If we put it under the filter output, even though it blows around the bubbles, they still rise to the top and pop...so how is the CO2 getting diffused?

The reason for glass and wood diffusers is to make the bubbles small as possible so that it can dissolve more easily in the water. Why does it dissolve more easily? If you think about it, CO2 diffusion is when a CO2 bubble breaks up into much smaller bubbles. The smaller and finer the bubbles, the more it'll float around the tank instead of shooting straight up to the surface, and the longer it stays in the tank, the more chances it has to be absorbed by plants.
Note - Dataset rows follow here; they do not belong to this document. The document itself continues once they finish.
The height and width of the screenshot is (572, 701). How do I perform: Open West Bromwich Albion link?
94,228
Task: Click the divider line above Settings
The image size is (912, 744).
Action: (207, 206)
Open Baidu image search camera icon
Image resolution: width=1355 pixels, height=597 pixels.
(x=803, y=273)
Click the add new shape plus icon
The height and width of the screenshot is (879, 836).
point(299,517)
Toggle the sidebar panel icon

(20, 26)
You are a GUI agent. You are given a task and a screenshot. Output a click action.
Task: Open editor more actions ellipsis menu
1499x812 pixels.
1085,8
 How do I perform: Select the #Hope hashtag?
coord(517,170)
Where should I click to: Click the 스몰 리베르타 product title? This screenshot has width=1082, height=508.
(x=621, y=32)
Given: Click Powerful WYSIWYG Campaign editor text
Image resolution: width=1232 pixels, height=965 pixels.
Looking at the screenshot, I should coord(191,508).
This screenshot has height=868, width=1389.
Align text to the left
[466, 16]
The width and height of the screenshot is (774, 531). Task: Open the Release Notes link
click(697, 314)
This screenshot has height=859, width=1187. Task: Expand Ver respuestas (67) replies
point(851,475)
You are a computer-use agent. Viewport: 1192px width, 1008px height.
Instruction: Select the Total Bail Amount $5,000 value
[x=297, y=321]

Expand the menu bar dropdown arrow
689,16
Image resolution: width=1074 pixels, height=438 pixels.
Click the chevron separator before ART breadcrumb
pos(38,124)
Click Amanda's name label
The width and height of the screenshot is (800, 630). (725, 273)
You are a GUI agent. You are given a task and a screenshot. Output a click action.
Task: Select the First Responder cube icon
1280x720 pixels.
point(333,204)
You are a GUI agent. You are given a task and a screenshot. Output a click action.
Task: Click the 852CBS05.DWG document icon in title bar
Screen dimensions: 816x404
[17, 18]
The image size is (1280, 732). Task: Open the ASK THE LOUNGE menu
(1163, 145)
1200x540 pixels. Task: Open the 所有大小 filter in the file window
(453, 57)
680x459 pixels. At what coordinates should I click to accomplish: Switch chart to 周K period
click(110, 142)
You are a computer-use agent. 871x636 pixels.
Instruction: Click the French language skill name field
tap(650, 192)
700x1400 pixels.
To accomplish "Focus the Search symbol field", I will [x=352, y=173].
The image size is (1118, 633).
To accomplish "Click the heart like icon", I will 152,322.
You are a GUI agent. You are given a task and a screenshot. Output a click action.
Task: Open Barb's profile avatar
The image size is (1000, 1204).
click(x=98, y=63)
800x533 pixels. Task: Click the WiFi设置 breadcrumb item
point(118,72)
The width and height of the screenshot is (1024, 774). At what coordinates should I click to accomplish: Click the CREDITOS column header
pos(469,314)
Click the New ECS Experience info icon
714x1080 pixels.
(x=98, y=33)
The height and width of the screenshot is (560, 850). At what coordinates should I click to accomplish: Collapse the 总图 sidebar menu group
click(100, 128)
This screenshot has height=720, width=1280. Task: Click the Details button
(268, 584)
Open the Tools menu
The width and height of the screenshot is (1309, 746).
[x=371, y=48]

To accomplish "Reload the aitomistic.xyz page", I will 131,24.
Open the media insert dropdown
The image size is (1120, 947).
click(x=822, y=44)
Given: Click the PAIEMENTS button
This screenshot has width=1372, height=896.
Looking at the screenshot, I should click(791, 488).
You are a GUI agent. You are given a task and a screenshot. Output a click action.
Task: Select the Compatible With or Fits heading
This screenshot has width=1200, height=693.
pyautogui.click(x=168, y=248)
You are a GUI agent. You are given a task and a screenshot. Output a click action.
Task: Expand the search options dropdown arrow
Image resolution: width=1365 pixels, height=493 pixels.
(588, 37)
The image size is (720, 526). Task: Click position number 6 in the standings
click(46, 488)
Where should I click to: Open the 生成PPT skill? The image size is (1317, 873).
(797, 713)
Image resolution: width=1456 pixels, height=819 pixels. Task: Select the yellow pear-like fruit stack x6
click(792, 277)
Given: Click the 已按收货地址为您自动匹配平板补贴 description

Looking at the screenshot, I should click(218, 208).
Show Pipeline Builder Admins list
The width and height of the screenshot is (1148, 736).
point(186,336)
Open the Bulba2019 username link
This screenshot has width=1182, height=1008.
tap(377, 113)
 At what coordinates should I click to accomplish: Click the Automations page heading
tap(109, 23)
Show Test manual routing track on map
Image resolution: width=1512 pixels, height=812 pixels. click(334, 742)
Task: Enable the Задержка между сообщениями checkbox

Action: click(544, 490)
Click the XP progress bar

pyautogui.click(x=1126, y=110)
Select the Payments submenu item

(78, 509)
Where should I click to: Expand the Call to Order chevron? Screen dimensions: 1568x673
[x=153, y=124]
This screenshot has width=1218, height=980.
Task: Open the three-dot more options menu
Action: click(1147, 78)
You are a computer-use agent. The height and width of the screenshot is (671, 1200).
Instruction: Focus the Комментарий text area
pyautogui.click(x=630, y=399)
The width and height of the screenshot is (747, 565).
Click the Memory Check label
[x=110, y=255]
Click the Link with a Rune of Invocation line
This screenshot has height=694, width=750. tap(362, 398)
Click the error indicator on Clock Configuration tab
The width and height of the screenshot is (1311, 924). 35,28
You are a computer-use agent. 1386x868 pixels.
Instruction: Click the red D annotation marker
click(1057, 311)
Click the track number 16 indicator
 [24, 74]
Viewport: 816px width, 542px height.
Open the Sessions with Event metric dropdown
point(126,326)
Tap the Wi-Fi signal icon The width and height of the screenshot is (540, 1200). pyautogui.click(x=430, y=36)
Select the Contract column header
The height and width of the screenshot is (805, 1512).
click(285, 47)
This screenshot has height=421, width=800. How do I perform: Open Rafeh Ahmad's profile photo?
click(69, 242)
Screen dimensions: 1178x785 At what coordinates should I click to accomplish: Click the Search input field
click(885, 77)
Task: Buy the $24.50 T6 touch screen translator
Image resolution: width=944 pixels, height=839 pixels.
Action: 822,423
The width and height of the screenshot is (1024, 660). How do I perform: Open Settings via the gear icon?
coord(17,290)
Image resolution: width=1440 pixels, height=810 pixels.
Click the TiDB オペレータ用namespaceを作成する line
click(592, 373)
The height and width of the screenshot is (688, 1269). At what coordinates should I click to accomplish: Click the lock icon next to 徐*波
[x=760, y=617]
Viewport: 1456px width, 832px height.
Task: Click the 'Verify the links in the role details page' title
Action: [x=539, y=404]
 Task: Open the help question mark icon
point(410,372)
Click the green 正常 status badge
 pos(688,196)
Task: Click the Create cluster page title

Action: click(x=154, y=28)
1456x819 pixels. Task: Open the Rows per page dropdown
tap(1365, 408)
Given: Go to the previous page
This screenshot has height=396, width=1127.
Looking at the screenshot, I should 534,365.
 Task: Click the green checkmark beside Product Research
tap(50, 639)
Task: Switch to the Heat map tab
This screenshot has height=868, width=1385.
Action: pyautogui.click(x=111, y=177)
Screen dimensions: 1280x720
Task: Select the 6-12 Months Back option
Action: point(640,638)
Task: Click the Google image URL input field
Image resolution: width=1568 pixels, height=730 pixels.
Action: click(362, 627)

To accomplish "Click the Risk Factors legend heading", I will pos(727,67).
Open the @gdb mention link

Glass and wood diffusers help this process go faster by injecting really small/fine bubbles into the tank and therefore increases it's intank diffusion efficiency. It is basically doing the majority of the diffusion that's suppose to take place inside the tank BEFORE it the CO2 even gets inside the tank!

So example:

If you pump CO2 into the tank, it can only diffuse each bubble 5 points. So if you inject a large bubble that is 10 points worth, only 5 will diffuse into the tank since 10-5 = 5. So each bubble that comes out, only half will thoroughly diffuse before hitting the surface and only half of it's potential will be absorbed into your plants. Now if you put in a small bubble that's like a 6, then you get the efficiency of 5 and only lose 1 from each bubble since 6-5=1. So you'll still lose 1 from each of those smaller bubbles, but you'll still get the other 5....and you won't lose as much as the big bubbles.

The numbers are just there to give an example and I'm bad at examples. If you still don't understand, tell me and I'll make up another one.